▶ [To be done]:
1 - In the page about studying Japanese, what percentage of the kanji found in a newspaper do the 500 most commonly occurring kanji account for?
2 - From the page about studying Japanese, copy the passage from "I am interested" up to and including "browser study Japanese.", changing "flashcards" to "word cards" wherever it occurs.

I am interested in Japan and the Japanese language. I lived in Sendai, Japan for a year from July 1998 through July 1999.
As with any student learning Japanese, I have thousands of flashcards of vocabulary words and characters I have made, studied, and forgotten over the years. In the past few years, while studying at DePaul University's Japanese Language Program , I started typing the flashcards into a Japanese word processor and printing out the flashcards. More recently, I have started working on Java applications to help anyone with a web browser study Japanese.
I have been working for over a year now on Java Kanji Flashcard 500, a program that lets you study the 500 most commonly occurring kanji. These kanji account for 85% of the kanji you will find in a newspaper. Each kanji includes the meaning, reading, stroke order animation, and example compounds. You don't need a Japanese system to use this program! Please try it and let me know what you think!
As of June 23 (1999) Kiki's Kanji Dictionary is online, just two weeks after I wrote the following.
I am working on a Java program that will combine Jim Breen's two main Japanese dictionaries, EDICT, a Japanese-English dictionary, with KANJIDIC, a Kanji dictionary, to brovide a browsable Kanji Dictionary. Here's the original Japanese HTML version.

▶ [Data block]:
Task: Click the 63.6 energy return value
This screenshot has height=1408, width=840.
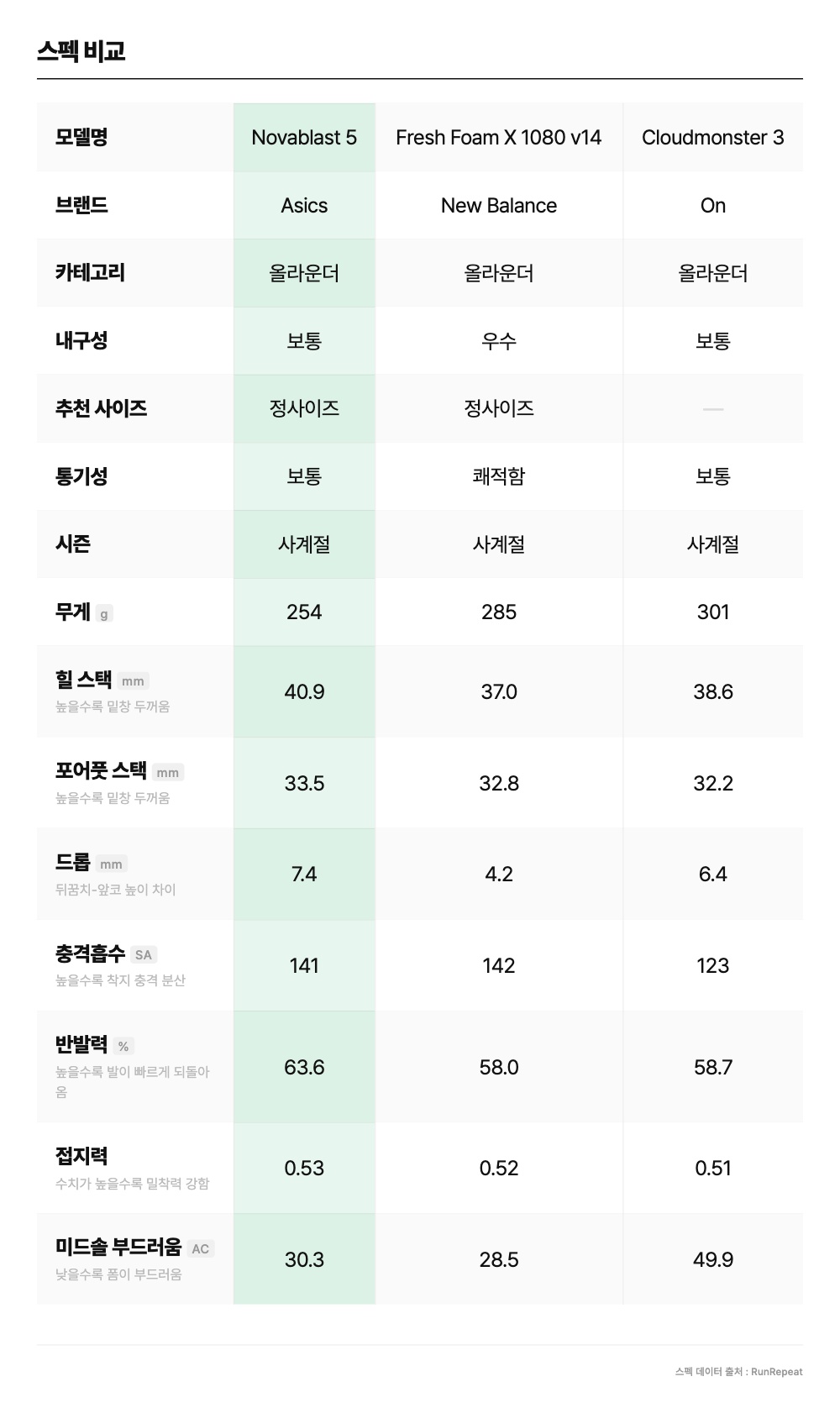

▶ [Results of the tasks]:
1 - 85%

2 -
I am interested in Japan and the Japanese language. I lived in Sendai, Japan for a year from July 1998 through July 1999.
As with any student learning Japanese, I have thousands of word cards of vocabulary words and characters I have made, studied, and forgotten over the years. In the past few years, while studying at DePaul University's Japanese Language Program , I started typing the word cards into a Japanese word processor and printing out the word cards. More recently, I have started working on Java applications to help anyone with a web browser study Japanese.